Paris, 28 May – Experts, stakeholders and government representatives will examine ways to improve exports of cultural products from the Global South, reinforce cultural entrepreneurship and improve the status of artists during the biennial meeting of the signatories to UNESCO’s Convention on the Protection and Promotion of the Diversity of Cultural Expressions, at the Organization’s Headquarters from 5 to 7 June.
Government officials and cultural professionals will address these and other issues at three Create|2030 debates during the session:
Rebalancing trade flows: making the case for preferential treatment in culture, will examine ways to open markets to cultural goods and services from the Global South, in line with the Convention’s binding provision to grant them preferential treatment in international trade. Cultural goods and services from developing countries currently only account for 26.5% of the global trade in this rapidly growing sector. Panelists will also examine how the concentration of creative content on large online platforms is impacting the distribution of cultural products and expressions. (7 June, 10 am—1 pm, Room II)

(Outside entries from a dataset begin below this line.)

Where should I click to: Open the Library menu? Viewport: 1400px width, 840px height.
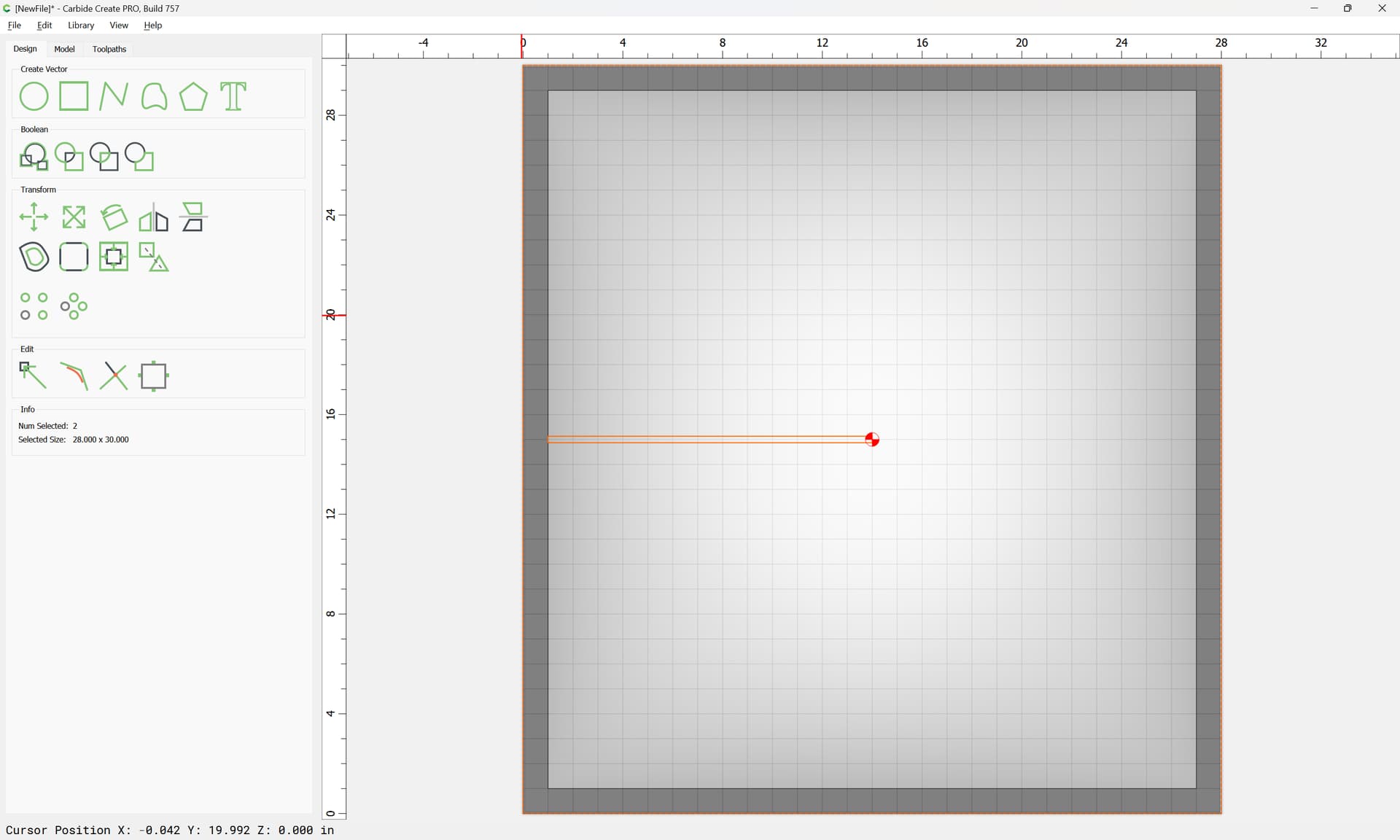click(81, 26)
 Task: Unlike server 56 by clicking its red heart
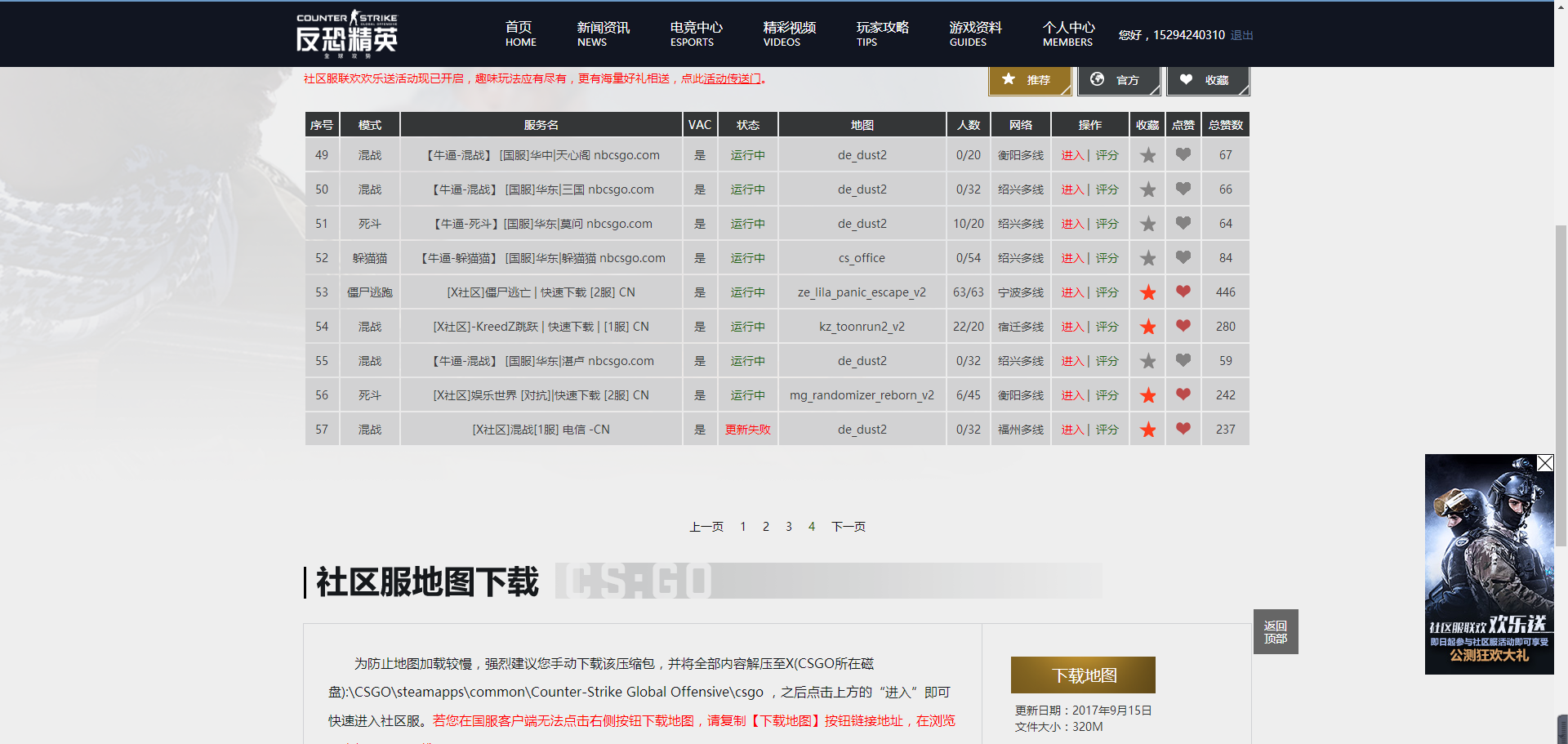pos(1183,394)
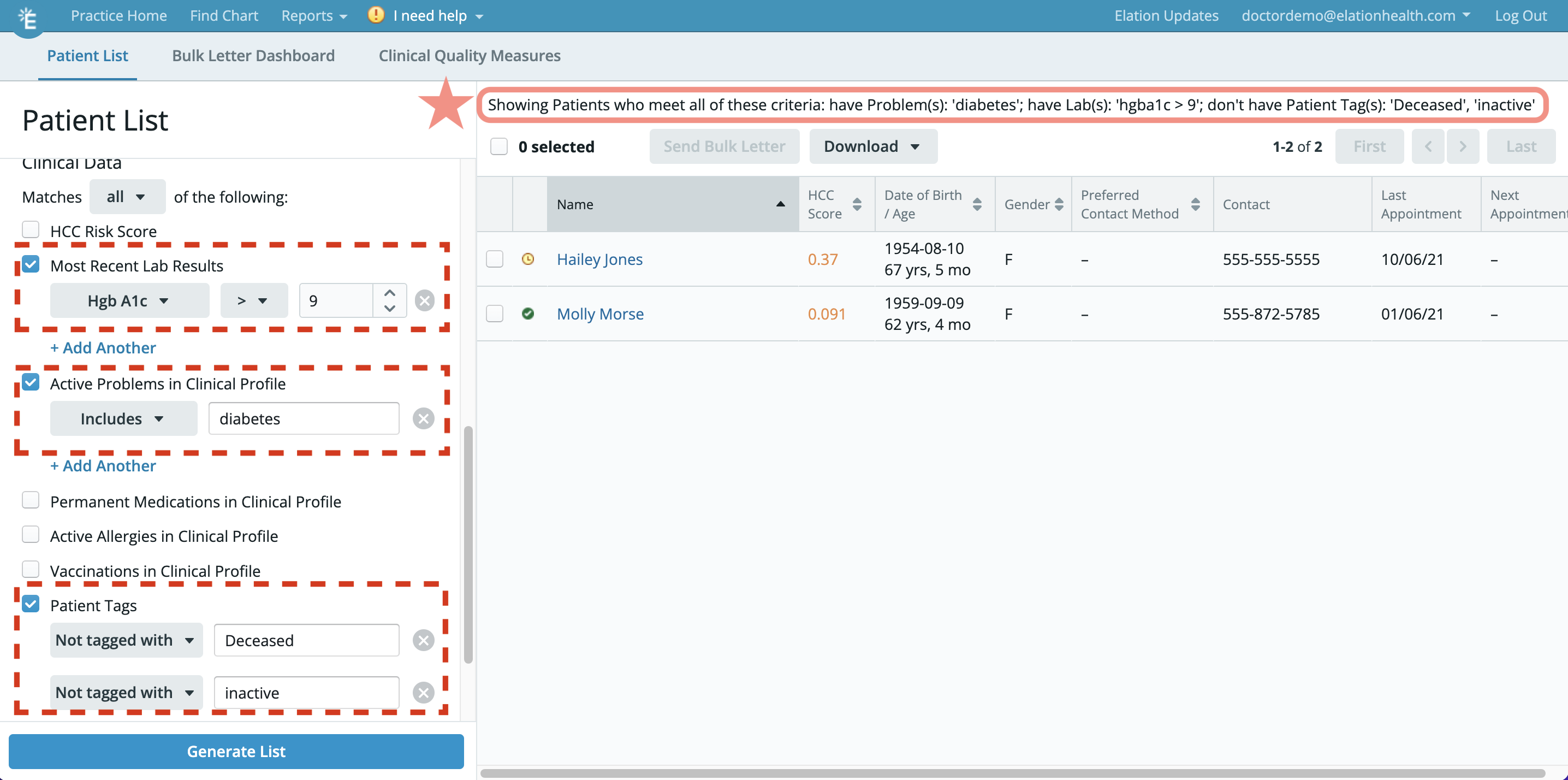Open the Matches 'all' dropdown
The width and height of the screenshot is (1568, 780).
[x=127, y=196]
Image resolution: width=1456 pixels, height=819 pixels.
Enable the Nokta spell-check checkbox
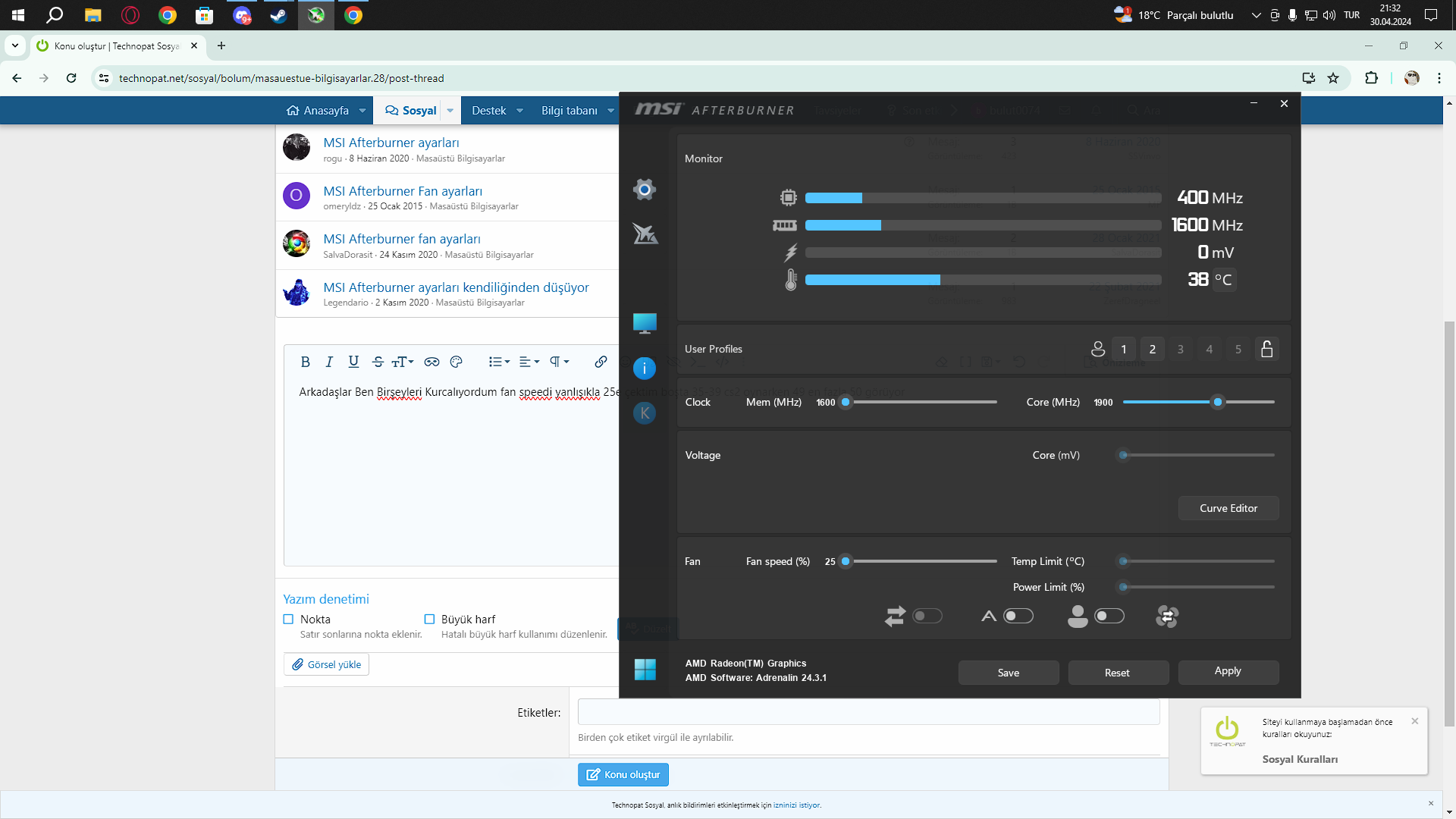[288, 620]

Strengthening cultural entrepreneurship: The International Fund for Cultural Diversity (IFCD)will discuss investments in vocational training and bring together beneficiaries of UNESCO’s IFCDfrom Brazil, Cambodia, Colombia and Senegal. The Fund, which aims to address the gap between developed and developing countries in the creative economy, has provided more than 10,000 artists and cultural professionals with new skills in project management, business and career development to date. (6 June, 10 am—1 pm, Room II)
Rethinking the status of the artist will explore ways to enhance the professional, social and economic conditions of artists through policies concerning training, social security, employment, income, taxation, mobility and freedom of expression. (6 June, 2—5 pm, Room II)
During the meeting, participants will also examine an Open Roadmap designed to strengthen the Parties’ capacities to promote the diversity of cultural expressions in the digital age, as well as other innovative policy practices. Priorities in line with the UN’s 2030 Agenda for Sustainable Development will be set for the next two years, with particular attention to gender equality, fundamental freedoms, quality education, economic growth, decent jobs, and equality between countries.
The 2005 Convention on the Protection and Promotion of the Diversity of Cultural Expressions provides a framework for the design of policies and measures that support the emergence of dynamic cultural and creative industries around the world. The 146 Parties (145 States and the European Union) that have ratified the Convention meet at UNESCO every two years to examine its impact and determine future action. Twelve new Members will be elected to the Convention’s Intergovernmental Committee during the session.